China still sits centre stage in Asia’s growth story despite its economic rise slowing from a double-digit speed. Escalating wage pressure means goods from China are no longer as cheap as they used to be, which has seen production facilities shifting to other developing nations that offer a competitive advantage in terms of wages and other incentives.


Nevertheless, China remains the biggest and most high-profile trading partner in Asia by far.


It recently overtook the US as the world’s largest trader, according to the WTO—measured by the sum of exports and imports in 2013. The renminbi has replaced the euro as the second most-used currency in trade finance behind the dollar, according to global messaging giant SWIFT. Today, almost 9% of letters of credit or collections use the renminbi—up from a mere 2% at the start of 2012.
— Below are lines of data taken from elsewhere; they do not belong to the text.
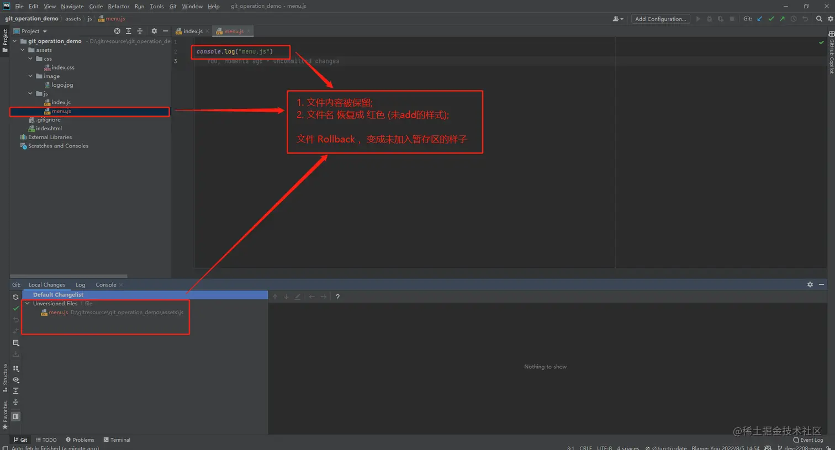Switch to the index.js editor tab
The image size is (835, 450).
[191, 31]
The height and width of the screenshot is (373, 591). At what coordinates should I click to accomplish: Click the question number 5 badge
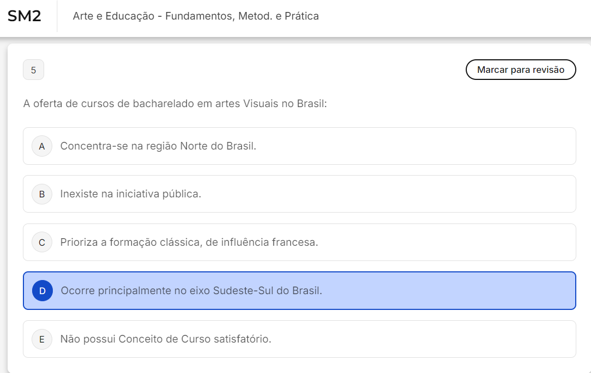coord(33,70)
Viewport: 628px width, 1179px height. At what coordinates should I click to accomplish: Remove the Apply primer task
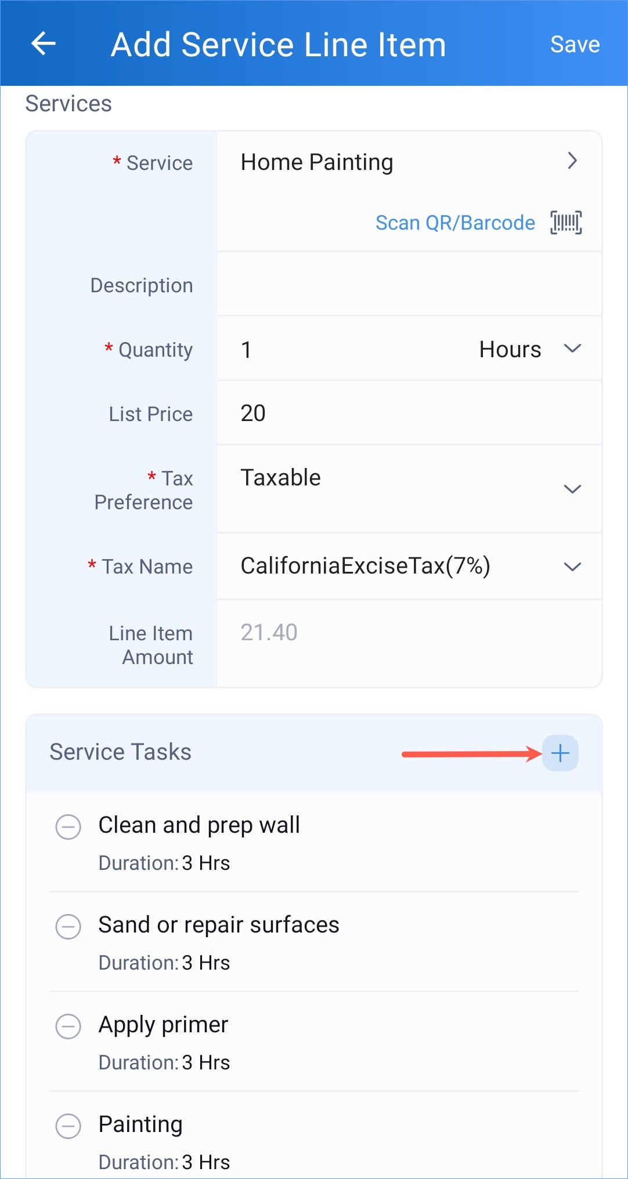[x=68, y=1026]
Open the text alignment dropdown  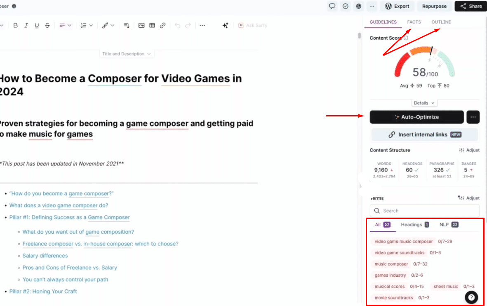(x=65, y=26)
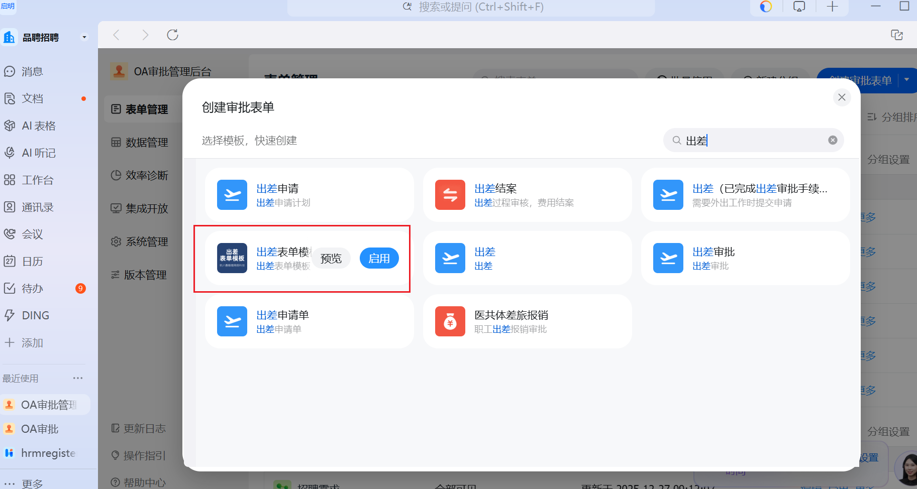Viewport: 917px width, 489px height.
Task: Choose the 出差申请单 template card
Action: click(x=309, y=321)
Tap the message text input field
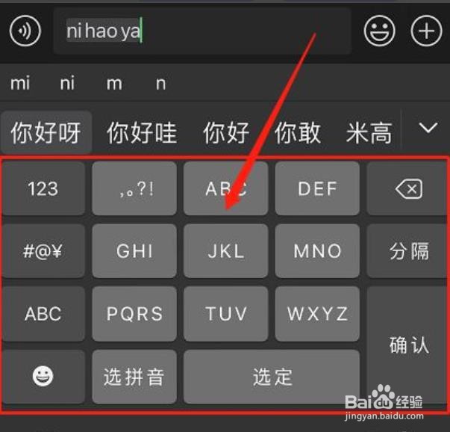 (x=202, y=31)
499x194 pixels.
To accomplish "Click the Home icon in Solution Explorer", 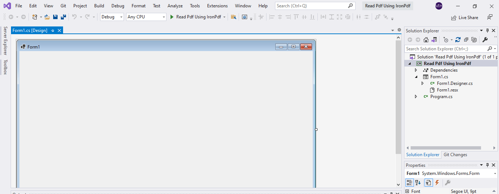I will (x=426, y=40).
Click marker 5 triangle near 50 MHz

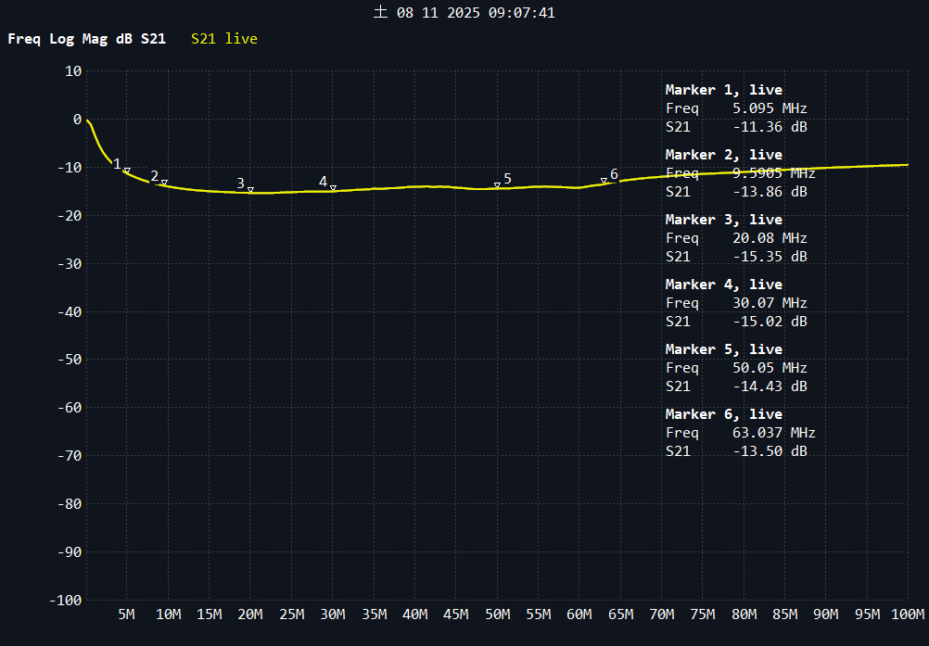tap(497, 185)
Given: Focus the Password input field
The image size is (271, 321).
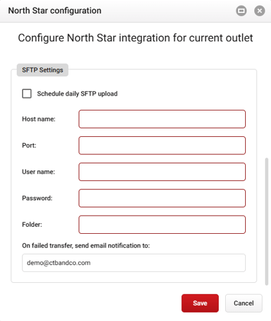Looking at the screenshot, I should (x=162, y=198).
China’s economy is expected to keep growing by more than 7% a year for the next few years too, according to the International Monetary Fund, so there is no sign of its importance diminishing any time soon.


India is set to follow suit following the recent elections that brought the Bharatiya Janata Party (BJP) to power with a clear mandate to open up the economy.


That economy had become sluggish because of a sharp decline in investment caused by currency volatility, high inflation and a lack of investor confidence. The elections themselves also had an impact as they caused uncertainty.


But the BJP, previously the opposition, wants to focus on dealing with these issues, and this agenda is widely expected to boost business and investor confidence.


This is potentially good news for the rest of the world, particularly in Germany—India’s largest trading partner in Europe—where large companies would benefit from both bilateral trade and direct investment with India.


Asia’s economy has slowed recently and there is certainly no room for complacency as new growth areas such as Latin America and Africa start snapping at its heels.


But it remains a force to be reckoned with.


It has the advantage of behaving like a mini EU as more than 55% of its trade happens within the region. More importantly, rising domestic consumption—a significant part of GDP—provides another strong engine for growth.


Businesses must keep this all firmly front of mind when developing their trading strategies to ensure they make the most of the huge opportunities the region offers.